Task prompt
Below are the entries to work from; restate word for word the portion that opens with the line containing "You are a computer-use agent. The" and closes with the line containing "Instruction: Open the Support menu item", keeping both.

Dataset
=== Section Start ===
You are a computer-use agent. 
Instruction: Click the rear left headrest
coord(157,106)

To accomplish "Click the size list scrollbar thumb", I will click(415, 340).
=== Section End ===
=== Section Start ===
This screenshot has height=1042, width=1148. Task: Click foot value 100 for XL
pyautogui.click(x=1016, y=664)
=== Section End ===
=== Section Start ===
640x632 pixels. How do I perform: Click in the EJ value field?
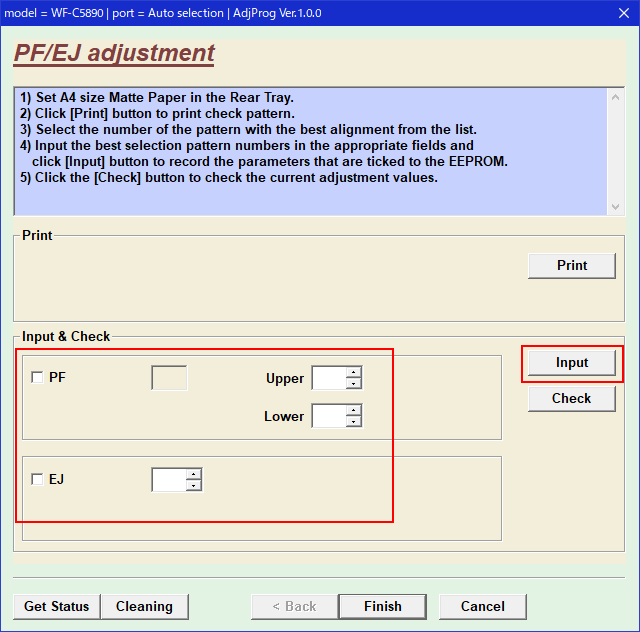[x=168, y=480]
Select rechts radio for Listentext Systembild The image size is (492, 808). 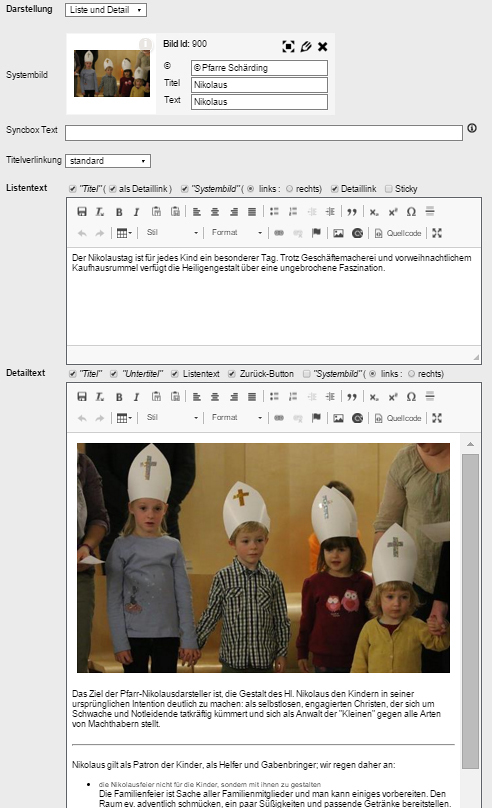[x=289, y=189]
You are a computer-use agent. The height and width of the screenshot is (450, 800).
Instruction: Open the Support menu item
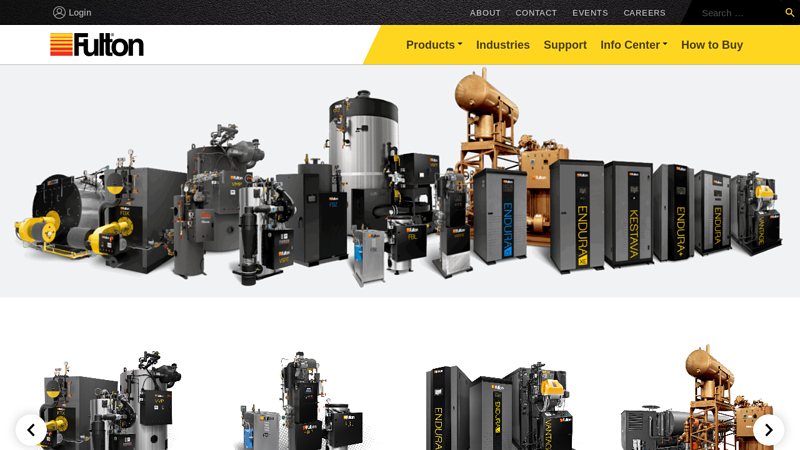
=== Section End ===
Output of the exercise
You are a computer-use agent. The height and width of the screenshot is (450, 800).
Instruction: Open the Support menu item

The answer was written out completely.